Prenons, plus tard, la Diseuse, pastel de 1900, actuellement au musée de Barcelone, et dans lequel Picasso s’essaie à « faire du Steinlen », à moins que ce ne soit du Toulouse-Lautrec ; Picasso a alors dix-neuf ans ; son talent devrait s’imposer sans problème. Or, si la silhouette est à peu près correctement campée, sans plus, le bras replié le long du corps est étonnamment raide et gauche ; si l’on feuillette la collection de l’Assiette au beurre, on trouvera deux cents, deux mille dessins d’artistes incomparablement plus doués. C’est là un dessin qui fait à l’abord un certain effet, mais l’effet parti, il n’en reste que la signature. Prenons ensuite la Femme à l’éventail, de la collection Harriman, œuvre qui, au demeurant, ne surprendrait pas si elle avait été signée Marie Laurencin : là aussi, cela a l’air « classique », mais c’est figé, cela sent, comme disaient les Grecs, l’huile de la lampe. Et tant d’autres peintures sur lesquelles les éloges sont devenus quasi religieux sont, à tout prendre, curieusement inhabitées ; l’Arlequin est en bois, les portraits d’Olga Kokhlova en béton, et la fameuse Célestine, qu’on présenta en 1988 comme une rareté inouïe, un des derniers tableaux de cette époque qui ne fût pas « encore » dans des collections nationales, un assez plat portrait en camaïeu. Que faudrait-il alors dire de la Voleuse d’enfants, de Géricault, pourtant beaucoup moins encensée !

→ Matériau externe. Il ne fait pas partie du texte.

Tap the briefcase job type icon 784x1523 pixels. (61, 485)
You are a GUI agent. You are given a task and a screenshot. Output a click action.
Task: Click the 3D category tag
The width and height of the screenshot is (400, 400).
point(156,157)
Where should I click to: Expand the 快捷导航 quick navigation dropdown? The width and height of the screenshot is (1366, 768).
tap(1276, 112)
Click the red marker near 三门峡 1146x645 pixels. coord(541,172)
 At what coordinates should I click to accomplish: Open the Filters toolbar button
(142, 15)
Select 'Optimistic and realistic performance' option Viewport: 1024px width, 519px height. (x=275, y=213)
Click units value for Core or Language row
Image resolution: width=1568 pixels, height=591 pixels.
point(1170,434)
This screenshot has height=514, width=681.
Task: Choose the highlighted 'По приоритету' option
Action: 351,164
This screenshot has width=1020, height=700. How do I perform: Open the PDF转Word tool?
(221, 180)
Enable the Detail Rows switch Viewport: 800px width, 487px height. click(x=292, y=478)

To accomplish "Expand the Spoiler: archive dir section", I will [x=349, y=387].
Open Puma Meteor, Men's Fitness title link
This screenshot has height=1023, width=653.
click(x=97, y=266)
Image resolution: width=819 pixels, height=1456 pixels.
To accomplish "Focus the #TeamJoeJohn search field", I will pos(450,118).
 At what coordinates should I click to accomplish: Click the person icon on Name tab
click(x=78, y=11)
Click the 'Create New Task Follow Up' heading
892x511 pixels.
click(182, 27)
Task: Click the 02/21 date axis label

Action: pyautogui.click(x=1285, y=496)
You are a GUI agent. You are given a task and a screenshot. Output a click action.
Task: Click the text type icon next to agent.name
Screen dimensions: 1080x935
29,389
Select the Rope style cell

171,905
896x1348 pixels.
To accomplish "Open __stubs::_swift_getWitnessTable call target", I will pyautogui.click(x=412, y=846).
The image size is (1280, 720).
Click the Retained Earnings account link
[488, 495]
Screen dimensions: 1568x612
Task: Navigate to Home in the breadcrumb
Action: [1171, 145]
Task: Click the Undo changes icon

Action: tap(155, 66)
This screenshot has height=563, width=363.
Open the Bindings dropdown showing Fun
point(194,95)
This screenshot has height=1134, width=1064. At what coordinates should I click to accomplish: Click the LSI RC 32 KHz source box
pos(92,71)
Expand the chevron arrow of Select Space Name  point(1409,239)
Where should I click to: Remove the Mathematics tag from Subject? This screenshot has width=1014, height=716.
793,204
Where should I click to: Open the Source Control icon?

Néanmoins, mettre en doute les talents de dessinateur de Picasso touche au sacrilège. Picasso serait, primus inter pares, le dessinateur majeur de ce siècle et de tous les autres. Voire. L’une des pierres de touche du talent de dessinateur, si du moins les mots veulent encore dire ce qu’ils devraient, c’est l’aptitude à dessiner des mains et des pieds. Picasso confia d’ailleurs à son ami Jaíme Sabartés, mais fut-ce par goût de la flagellation ? la maxime de son père : « C’est aux mains qu’on voit la main. » Or, dans les plus réalistes de ses œuvres, celles qui se veulent académiques, Picasso fait bizarrement les doigts de ses personnages boudinés, œdémateux, comme s’il éprouvait de la difficulté avec les phalanges et les articulations. Le boudin ne disparaît qu’un temps, dans le maniérisme des périodes bleue et rose, où les mains s’effilent de manière improbable, aux limites des pinces de homard. Parfois, la maladresse est affichée, comme dans le Garçon à la collerette, de la collection Meyer de New York, où, en plus d’une position improbable, les articulations du pouce sont fausses, parfois, elle se déguise en stylisation, comme dans la Repasseuse, du Guggenheim Museum de New York, peut-être saisie dans un moment de méditation, mais certes pas dans celui du repassage avec un fer en fonte, l’index bizarrement replié alors que les autres doigts sont au repos.